### TEXT TO READ:
■ ■ ■

# Accepted students MBA/MFA at NYU (2009)



## Camila (May 20, 2009)

Hello there.

My business partner and I have both been accepted to NYU's dual degree program in Film Producing but we haven't been able to attend any of the admitted students events.

We are curious to know who else has been accepted to the program, so here I am...

It would be great to get in touch with people who are embarking this same boat-

Cheers,
Camila


----------



## color soup (May 21, 2009)

hey camilla,
i have been accepted to the film production mfa, which isnt exactly what you were asking, but i am sure that our paths will cross, no matter what.

what admitted student events are you talking about?  i am unaware if the mfa program does anything like that...

charles


----------



## Camila (May 21, 2009)

Hello Charles, thanks for getting back to me. 

The events I was referring to were organised by Stern, not Tisch (dual degree students officially start the MFA in Summer 2010).

Are you based in NYC or are you moving there for the course?

Talk soon,
Camila


----------



## Sao Rugo (Jun 10, 2009)

Hi Guys,

I've not been accepted nor have I applied yet, but I want to. I am an undergrad in Austin, Tx. I was just wondering if I could discuss some things with you, so I can get a better sense of direction.

These are my questions:

Where did you get your BA and what was it?
How are you paying for the program?
Where do you expect the program to take you in terms of career, salary, etc.?
What other programs did you consider before choosing this one?

■ ■ ■

### RECORDED INFORMATION:

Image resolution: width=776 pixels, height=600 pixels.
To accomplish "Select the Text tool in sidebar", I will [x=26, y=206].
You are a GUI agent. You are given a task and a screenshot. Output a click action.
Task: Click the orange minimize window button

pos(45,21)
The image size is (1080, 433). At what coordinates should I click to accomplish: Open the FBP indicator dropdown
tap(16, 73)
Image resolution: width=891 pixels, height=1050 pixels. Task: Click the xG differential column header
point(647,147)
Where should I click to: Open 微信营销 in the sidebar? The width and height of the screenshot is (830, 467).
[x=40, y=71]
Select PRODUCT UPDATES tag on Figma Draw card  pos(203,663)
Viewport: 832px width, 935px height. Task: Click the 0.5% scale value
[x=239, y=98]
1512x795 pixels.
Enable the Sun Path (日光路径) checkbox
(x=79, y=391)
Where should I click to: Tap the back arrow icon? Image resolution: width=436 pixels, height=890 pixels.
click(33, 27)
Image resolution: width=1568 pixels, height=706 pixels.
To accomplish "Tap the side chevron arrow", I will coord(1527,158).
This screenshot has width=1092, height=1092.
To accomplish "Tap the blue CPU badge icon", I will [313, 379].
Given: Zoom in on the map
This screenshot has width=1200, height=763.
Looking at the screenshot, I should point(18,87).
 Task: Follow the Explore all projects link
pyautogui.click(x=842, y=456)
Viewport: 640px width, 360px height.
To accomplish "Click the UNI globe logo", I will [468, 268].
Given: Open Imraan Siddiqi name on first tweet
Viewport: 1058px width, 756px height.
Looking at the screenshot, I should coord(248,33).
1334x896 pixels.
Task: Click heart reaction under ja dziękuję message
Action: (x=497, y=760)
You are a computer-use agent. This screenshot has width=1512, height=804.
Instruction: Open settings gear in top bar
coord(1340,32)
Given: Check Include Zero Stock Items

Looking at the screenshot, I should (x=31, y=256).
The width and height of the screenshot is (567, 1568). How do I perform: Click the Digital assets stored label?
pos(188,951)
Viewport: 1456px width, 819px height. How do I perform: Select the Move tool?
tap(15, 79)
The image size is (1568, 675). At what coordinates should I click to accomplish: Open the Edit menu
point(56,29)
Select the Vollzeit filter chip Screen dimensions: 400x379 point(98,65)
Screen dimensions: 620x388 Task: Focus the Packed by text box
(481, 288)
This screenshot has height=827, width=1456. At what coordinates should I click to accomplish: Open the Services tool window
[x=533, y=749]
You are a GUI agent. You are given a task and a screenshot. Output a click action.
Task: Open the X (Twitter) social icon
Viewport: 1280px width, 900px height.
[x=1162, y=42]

■ ■ ■

### TASKS AND EXERCISES:
[1] Print the part of the NYU admissions thread starting with "## Sao Rugo" and going on through "what was it?".
[2] Translate this sentence from the NYU admissions thread into Spanish: "Are you based in NYC or are you moving there for the course?"
[3] Go on with the NYU admissions thread from the point where it stops.
None of the material is needed here.

### TASK RESPONSES:
[1]
## Sao Rugo (Jun 10, 2009)

Hi Guys,

I've not been accepted nor have I applied yet, but I want to. I am an undergrad in Austin, Tx. I was just wondering if I could discuss some things with you, so I can get a better sense of direction.

These are my questions:

Where did you get your BA and what was it?

[2] ¿Vives en Nueva York o te vas a mudar allí para el curso?

[3]
I suppose that does it for me for the moment. If any of this information seems too sensitive for the public domain here's my email- ZQhaller@gmail.com

Thanks for your time,

SAO Rugo

P.S.
I know you haven't started yet, but if, when you do, you could perhaps keep me updated on your experiences I would greatly appreciate it.


----------



## afbhamilton (Mar 12, 2010)

Hi there,

How do those of you who have been accepted like the MBA/MFA program so far? I'm going to be a senior in my undergrad next year, and I'm in the preparation stage of my application process for NYU. I called NYU, and I was told only SIX people get into the program. Holy Moly. So congrats to you!


----------



## sdhugga (Mar 14, 2010)

Hey Camila,

I came across your message saying that you had just been accepted. I was wondering if you had any advice for a fellow film maker? I'm thinking of applying in fall to grad school at NYU, USC, UCLA, and Columbia but I'm not sure what it takes to get in or how to go about building my portfolio (I know I'm late in the game). I have the passion for film making but I don't know if thats enough.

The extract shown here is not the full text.